• _INSTRUCTIONS FOR THE TASK_: Show every line of the items below that contains the string "height". Treat uppercase and lowercase letters as different.

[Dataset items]

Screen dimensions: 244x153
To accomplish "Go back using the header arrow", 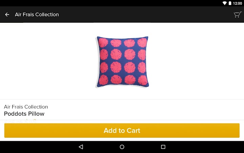I will pyautogui.click(x=7, y=15).
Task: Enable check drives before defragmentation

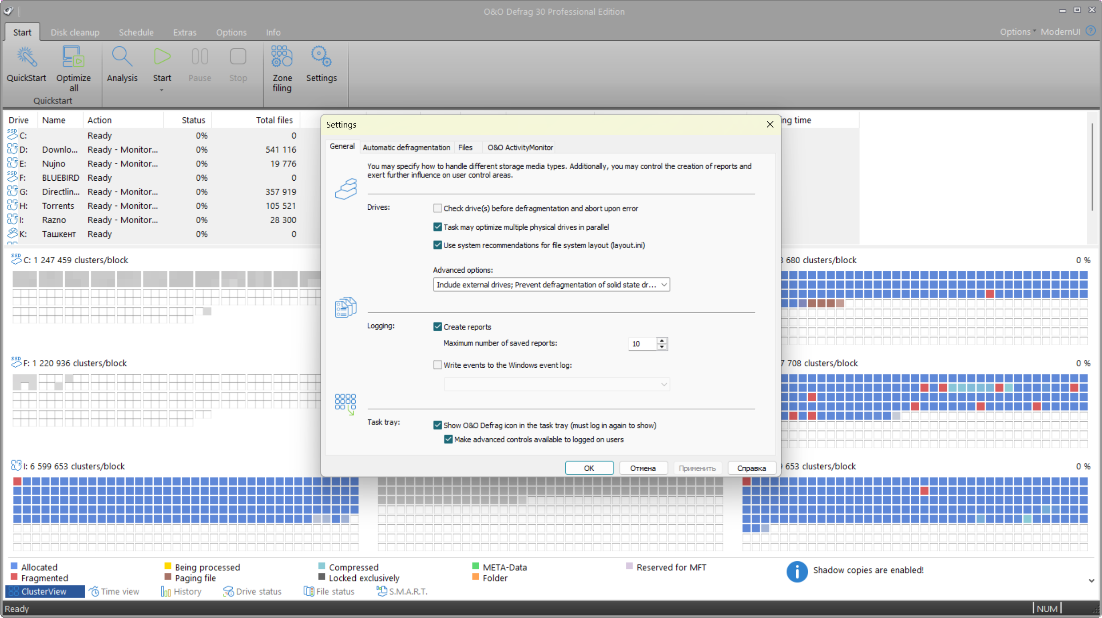Action: (437, 208)
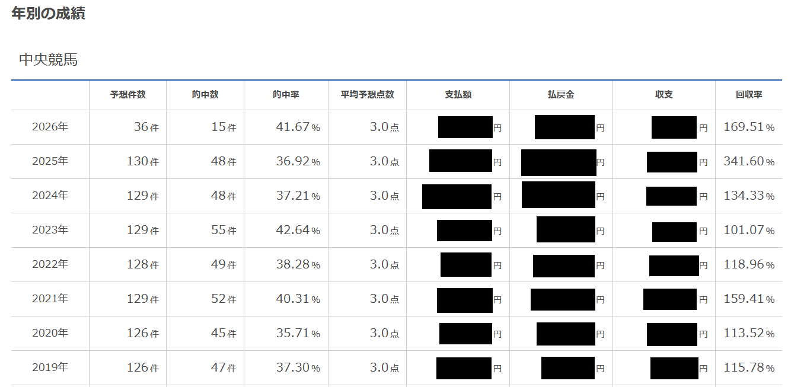The image size is (788, 387).
Task: Click the 的中数 column header
Action: [205, 95]
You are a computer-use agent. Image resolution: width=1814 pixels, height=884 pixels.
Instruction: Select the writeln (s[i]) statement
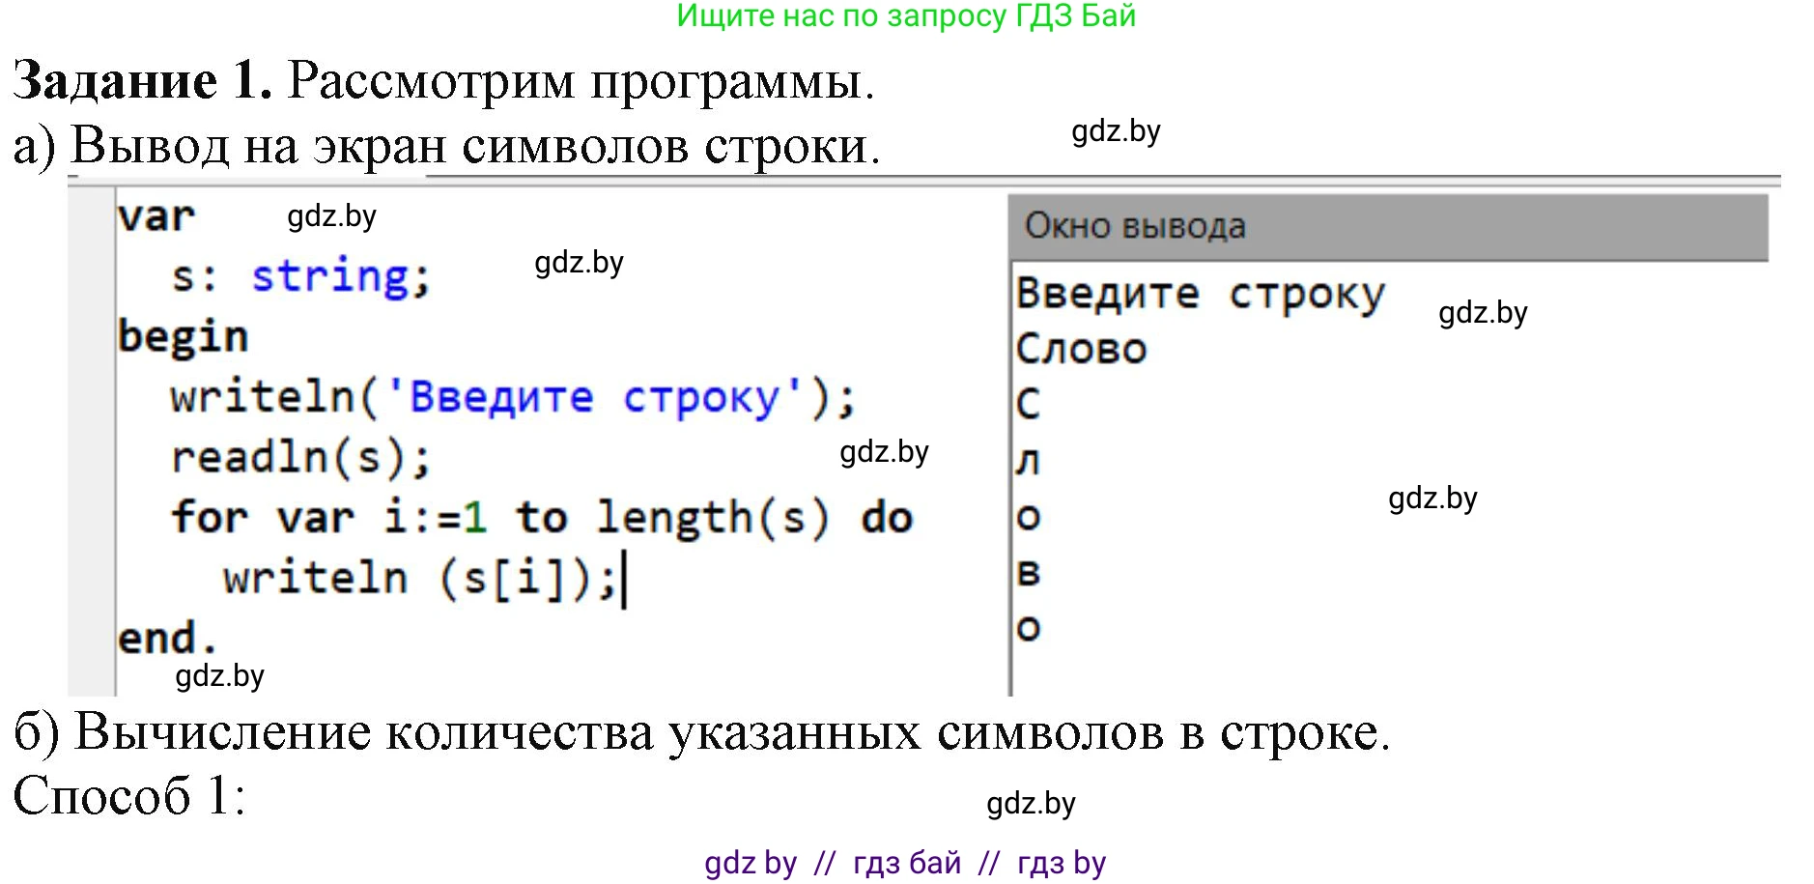420,577
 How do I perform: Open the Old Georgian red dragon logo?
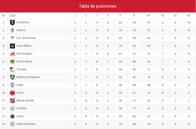click(x=12, y=54)
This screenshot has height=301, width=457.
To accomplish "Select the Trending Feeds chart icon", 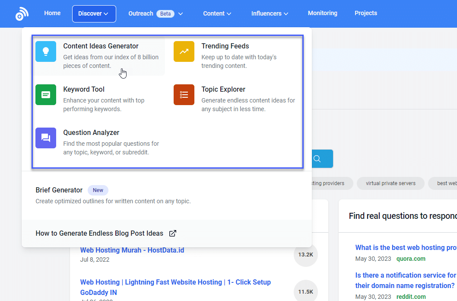I will 184,51.
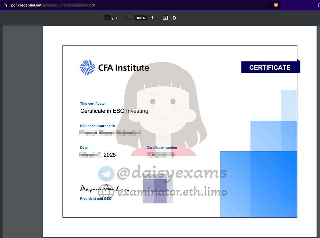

• _TASK SOLUTION_:
You are a computer-use agent. Image resolution: width=1814 pixels, height=884 pixels.
This screenshot has height=301, width=457.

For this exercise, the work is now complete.